## What the exercise asks
Give the nonblank lines of the data items below as a Markdown table with two columns, Row and Line, where Row holds a running number.

Data items:
↓
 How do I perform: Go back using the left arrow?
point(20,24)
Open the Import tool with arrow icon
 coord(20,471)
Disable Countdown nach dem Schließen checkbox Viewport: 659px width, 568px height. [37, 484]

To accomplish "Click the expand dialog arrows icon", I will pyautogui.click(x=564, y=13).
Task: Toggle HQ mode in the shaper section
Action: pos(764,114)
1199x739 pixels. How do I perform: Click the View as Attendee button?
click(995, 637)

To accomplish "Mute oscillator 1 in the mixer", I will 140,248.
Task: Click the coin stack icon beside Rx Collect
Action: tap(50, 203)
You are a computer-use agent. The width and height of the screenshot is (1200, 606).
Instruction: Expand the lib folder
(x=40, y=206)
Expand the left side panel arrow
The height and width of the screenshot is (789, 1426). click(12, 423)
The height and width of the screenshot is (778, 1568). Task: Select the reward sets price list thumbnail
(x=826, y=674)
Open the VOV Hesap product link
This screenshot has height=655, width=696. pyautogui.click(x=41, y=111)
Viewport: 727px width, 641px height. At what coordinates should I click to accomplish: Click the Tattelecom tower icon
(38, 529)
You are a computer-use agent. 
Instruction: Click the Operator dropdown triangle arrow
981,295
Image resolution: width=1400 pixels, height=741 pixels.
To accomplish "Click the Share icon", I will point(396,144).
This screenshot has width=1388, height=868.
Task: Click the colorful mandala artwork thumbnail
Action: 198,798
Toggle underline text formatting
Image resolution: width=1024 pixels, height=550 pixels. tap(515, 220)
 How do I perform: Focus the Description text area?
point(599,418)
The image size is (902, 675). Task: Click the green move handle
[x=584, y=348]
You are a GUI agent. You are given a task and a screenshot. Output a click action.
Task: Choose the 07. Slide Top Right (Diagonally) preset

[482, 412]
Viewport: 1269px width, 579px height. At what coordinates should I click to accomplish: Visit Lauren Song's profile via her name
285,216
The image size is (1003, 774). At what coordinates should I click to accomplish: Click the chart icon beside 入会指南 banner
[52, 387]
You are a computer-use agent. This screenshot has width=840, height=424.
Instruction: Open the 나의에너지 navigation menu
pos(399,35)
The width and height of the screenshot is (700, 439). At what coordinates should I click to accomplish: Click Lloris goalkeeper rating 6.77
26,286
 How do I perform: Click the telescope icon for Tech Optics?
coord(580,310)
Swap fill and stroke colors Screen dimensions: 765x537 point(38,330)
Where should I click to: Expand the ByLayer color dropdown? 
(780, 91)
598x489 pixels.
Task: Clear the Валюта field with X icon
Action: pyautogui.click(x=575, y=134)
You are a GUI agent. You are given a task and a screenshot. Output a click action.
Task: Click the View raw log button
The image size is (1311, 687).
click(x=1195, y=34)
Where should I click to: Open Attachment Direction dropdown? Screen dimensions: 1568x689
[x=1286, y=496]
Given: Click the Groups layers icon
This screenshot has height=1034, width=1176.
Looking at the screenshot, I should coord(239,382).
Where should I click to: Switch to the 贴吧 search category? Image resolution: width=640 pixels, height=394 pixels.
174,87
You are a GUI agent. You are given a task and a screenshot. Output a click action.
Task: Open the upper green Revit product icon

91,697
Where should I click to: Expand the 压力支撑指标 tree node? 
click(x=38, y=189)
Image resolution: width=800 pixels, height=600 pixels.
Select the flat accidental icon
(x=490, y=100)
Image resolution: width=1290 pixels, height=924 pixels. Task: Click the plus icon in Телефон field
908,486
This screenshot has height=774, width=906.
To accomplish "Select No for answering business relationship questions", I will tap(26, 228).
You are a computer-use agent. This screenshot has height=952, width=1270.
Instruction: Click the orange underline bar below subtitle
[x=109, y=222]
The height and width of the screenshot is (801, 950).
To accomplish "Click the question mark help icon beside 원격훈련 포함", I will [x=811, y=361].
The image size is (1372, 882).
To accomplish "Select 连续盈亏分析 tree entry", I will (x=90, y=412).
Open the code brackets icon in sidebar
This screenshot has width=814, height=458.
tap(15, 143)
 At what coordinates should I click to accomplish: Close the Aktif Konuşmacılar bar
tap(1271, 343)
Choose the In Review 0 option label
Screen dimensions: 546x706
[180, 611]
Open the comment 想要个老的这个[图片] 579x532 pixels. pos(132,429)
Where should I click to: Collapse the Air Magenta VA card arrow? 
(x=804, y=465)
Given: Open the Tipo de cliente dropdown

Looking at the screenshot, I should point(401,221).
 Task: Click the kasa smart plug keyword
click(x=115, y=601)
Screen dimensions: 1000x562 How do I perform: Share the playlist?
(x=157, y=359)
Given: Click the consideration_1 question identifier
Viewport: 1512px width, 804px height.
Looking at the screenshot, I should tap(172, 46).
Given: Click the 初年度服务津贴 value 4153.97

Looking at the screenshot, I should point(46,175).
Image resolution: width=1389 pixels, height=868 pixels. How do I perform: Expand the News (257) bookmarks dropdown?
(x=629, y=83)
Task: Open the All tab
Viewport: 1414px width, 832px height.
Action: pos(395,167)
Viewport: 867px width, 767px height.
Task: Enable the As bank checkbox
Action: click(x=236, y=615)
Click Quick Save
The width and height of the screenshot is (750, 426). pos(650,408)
↑
## Task answer
| Row | Line |
|---|---|
| 1 |  How do I perform: Go back using the left arrow? |
| 2 | point(20,24) |
| 3 | Open the Import tool with arrow icon |
| 4 |  coord(20,471) |
| 5 | Disable Countdown nach dem Schließen checkbox Viewport: 659px width, 568px height. [37, 484] |
| 6 | To accomplish "Click the expand dialog arrows icon", I will pyautogui.click(x=564, y=13). |
| 7 | Task: Toggle HQ mode in the shaper section |
| 8 | Action: pos(764,114) |
| 9 | 1199x739 pixels. How do I perform: Click the View as Attendee button? |
| 10 | click(995, 637) |
| 11 | To accomplish "Mute oscillator 1 in the mixer", I will 140,248. |
| 12 | Task: Click the coin stack icon beside Rx Collect |
| 13 | Action: tap(50, 203) |
| 14 | You are a computer-use agent. The width and height of the screenshot is (1200, 606). |
| 15 | Instruction: Expand the lib folder |
| 16 | (x=40, y=206) |
| 17 | Expand the left side panel arrow |
| 18 | The height and width of the screenshot is (789, 1426). click(12, 423) |
| 19 | The height and width of the screenshot is (778, 1568). Task: Select the reward sets price list thumbnail |
| 20 | (x=826, y=674) |
| 21 | Open the VOV Hesap product link |
| 22 | This screenshot has height=655, width=696. pyautogui.click(x=41, y=111) |
| 23 | Viewport: 727px width, 641px height. At what coordinates should I click to accomplish: Click the Tattelecom tower icon |
| 24 | (38, 529) |
| 25 | You are a computer-use agent.  |
| 26 | Instruction: Click the Operator dropdown triangle arrow |
| 27 | 981,295 |
| 28 | Image resolution: width=1400 pixels, height=741 pixels. |
| 29 | To accomplish "Click the Share icon", I will point(396,144). |
| 30 | This screenshot has width=1388, height=868. |
| 31 | Task: Click the colorful mandala artwork thumbnail |
| 32 | Action: 198,798 |
| 33 | Toggle underline text formatting |
| 34 | Image resolution: width=1024 pixels, height=550 pixels. tap(515, 220) |
| 35 |  How do I perform: Focus the Description text area? |
| 36 | point(599,418) |
| 37 | The image size is (902, 675). Task: Click the green move handle |
| 38 | [x=584, y=348] |
| 39 | You are a GUI agent. You are given a task and a screenshot. Output a click action. |
| 40 | Task: Choose the 07. Slide Top Right (Diagonally) preset |
| 41 | [482, 412] |
| 42 | Viewport: 1269px width, 579px height. At what coordinates should I click to accomplish: Visit Lauren Song's profile via her name |
| 43 | 285,216 |
| 44 | The image size is (1003, 774). At what coordinates should I click to accomplish: Click the chart icon beside 入会指南 banner |
| 45 | [52, 387] |
| 46 | You are a computer-use agent. This screenshot has width=840, height=424. |
| 47 | Instruction: Open the 나의에너지 navigation menu |
| 48 | pos(399,35) |
| 49 | The width and height of the screenshot is (700, 439). At what coordinates should I click to accomplish: Click Lloris goalkeeper rating 6.77 |
| 50 | 26,286 |
| 51 |  How do I perform: Click the telescope icon for Tech Optics? |
| 52 | coord(580,310) |
| 53 | Swap fill and stroke colors Screen dimensions: 765x537 point(38,330) |
| 54 | Where should I click to: Expand the ByLayer color dropdown?  |
| 55 | (780, 91) |
| 56 | 598x489 pixels. |
| 57 | Task: Clear the Валюта field with X icon |
| 58 | Action: pyautogui.click(x=575, y=134) |
| 59 | You are a GUI agent. You are given a task and a screenshot. Output a click action. |
| 60 | Task: Click the View raw log button |
| 61 | The image size is (1311, 687). |
| 62 | click(x=1195, y=34) |
| 63 | Where should I click to: Open Attachment Direction dropdown? Screen dimensions: 1568x689 |
| 64 | [x=1286, y=496] |
| 65 | Given: Click the Groups layers icon |
| 66 | This screenshot has height=1034, width=1176. |
| 67 | Looking at the screenshot, I should coord(239,382). |
| 68 | Where should I click to: Switch to the 贴吧 search category? Image resolution: width=640 pixels, height=394 pixels. |
| 69 | 174,87 |
| 70 | You are a GUI agent. You are given a task and a screenshot. Output a click action. |
| 71 | Task: Open the upper green Revit product icon |
| 72 | 91,697 |
| 73 | Where should I click to: Expand the 压力支撑指标 tree node?  |
| 74 | click(x=38, y=189) |
| 75 | Image resolution: width=800 pixels, height=600 pixels. |
| 76 | Select the flat accidental icon |
| 77 | (x=490, y=100) |
| 78 | Image resolution: width=1290 pixels, height=924 pixels. Task: Click the plus icon in Телефон field |
| 79 | 908,486 |
| 80 | This screenshot has height=774, width=906. |
| 81 | To accomplish "Select No for answering business relationship questions", I will tap(26, 228). |
| 82 | You are a computer-use agent. This screenshot has height=952, width=1270. |
| 83 | Instruction: Click the orange underline bar below subtitle |
| 84 | [x=109, y=222] |
| 85 | The height and width of the screenshot is (801, 950). |
| 86 | To accomplish "Click the question mark help icon beside 원격훈련 포함", I will [x=811, y=361]. |
| 87 | The image size is (1372, 882). |
| 88 | To accomplish "Select 连续盈亏分析 tree entry", I will (x=90, y=412). |
| 89 | Open the code brackets icon in sidebar |
| 90 | This screenshot has width=814, height=458. |
| 91 | tap(15, 143) |
| 92 |  At what coordinates should I click to accomplish: Close the Aktif Konuşmacılar bar |
| 93 | tap(1271, 343) |
| 94 | Choose the In Review 0 option label |
| 95 | Screen dimensions: 546x706 |
| 96 | [180, 611] |
| 97 | Open the comment 想要个老的这个[图片] 579x532 pixels. pos(132,429) |
| 98 | Where should I click to: Collapse the Air Magenta VA card arrow?  |
| 99 | (x=804, y=465) |
| 100 | Given: Open the Tipo de cliente dropdown |
| 101 | Looking at the screenshot, I should point(401,221). |
| 102 |  Task: Click the kasa smart plug keyword |
| 103 | click(x=115, y=601) |
| 104 | Screen dimensions: 1000x562 How do I perform: Share the playlist? |
| 105 | (x=157, y=359) |
| 106 | Given: Click the consideration_1 question identifier |
| 107 | Viewport: 1512px width, 804px height. |
| 108 | Looking at the screenshot, I should tap(172, 46). |
| 109 | Given: Click the 初年度服务津贴 value 4153.97 |
| 110 | Looking at the screenshot, I should point(46,175). |
| 111 | Image resolution: width=1389 pixels, height=868 pixels. How do I perform: Expand the News (257) bookmarks dropdown? |
| 112 | (x=629, y=83) |
| 113 | Task: Open the All tab |
| 114 | Viewport: 1414px width, 832px height. |
| 115 | Action: pos(395,167) |
| 116 | Viewport: 867px width, 767px height. |
| 117 | Task: Enable the As bank checkbox |
| 118 | Action: click(x=236, y=615) |
| 119 | Click Quick Save |
| 120 | The width and height of the screenshot is (750, 426). pos(650,408) |